The data:
Content starts

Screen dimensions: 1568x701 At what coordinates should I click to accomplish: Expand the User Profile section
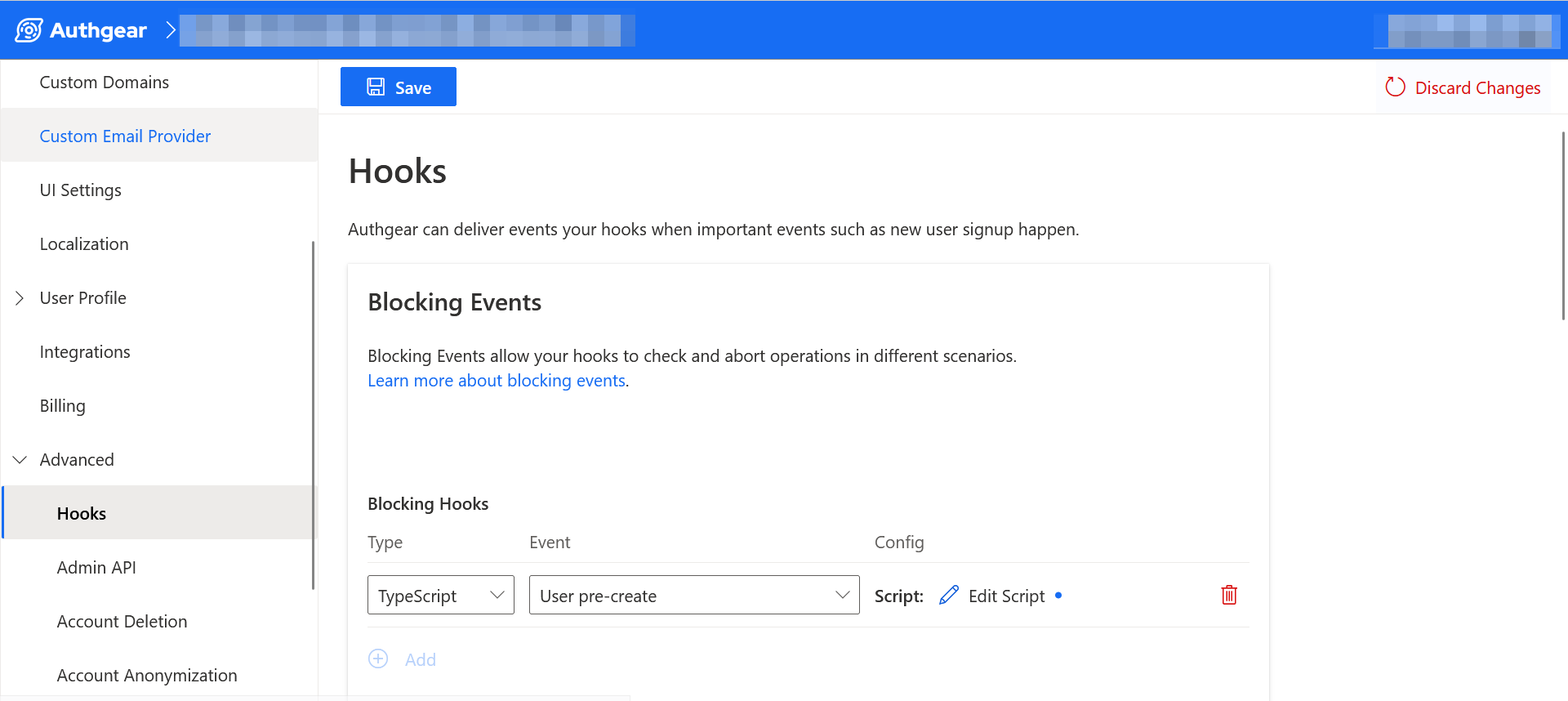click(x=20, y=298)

Content ends
Content starts

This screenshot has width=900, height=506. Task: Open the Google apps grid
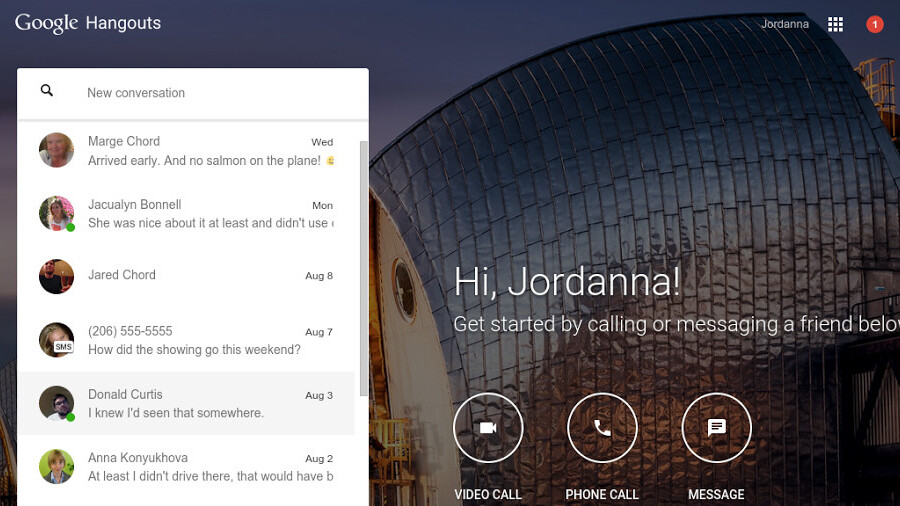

Content ends
Content starts

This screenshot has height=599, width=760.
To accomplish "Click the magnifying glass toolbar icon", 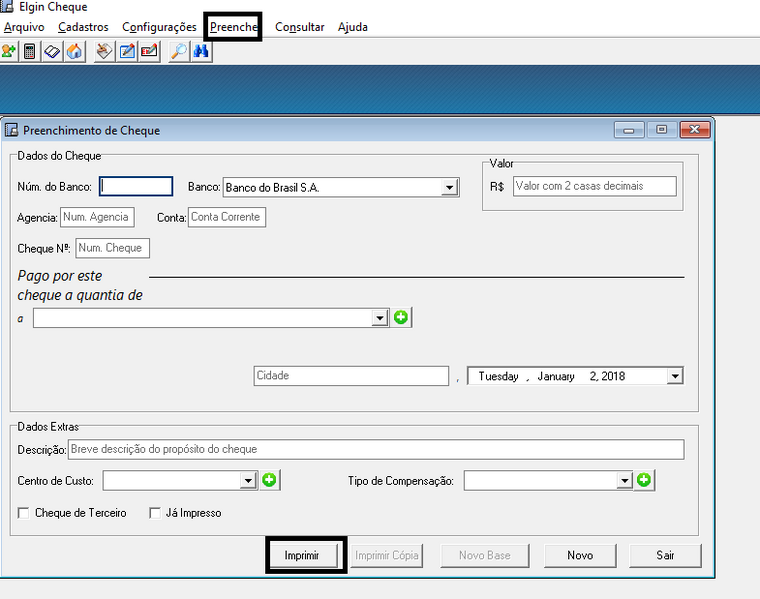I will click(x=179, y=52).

Content ends

Exercise prompt:
Using the entries above, find all lines with "height". Copy them.

Solution below:
This screenshot has width=900, height=506. Task: Open the Google apps grid
This screenshot has height=599, width=760.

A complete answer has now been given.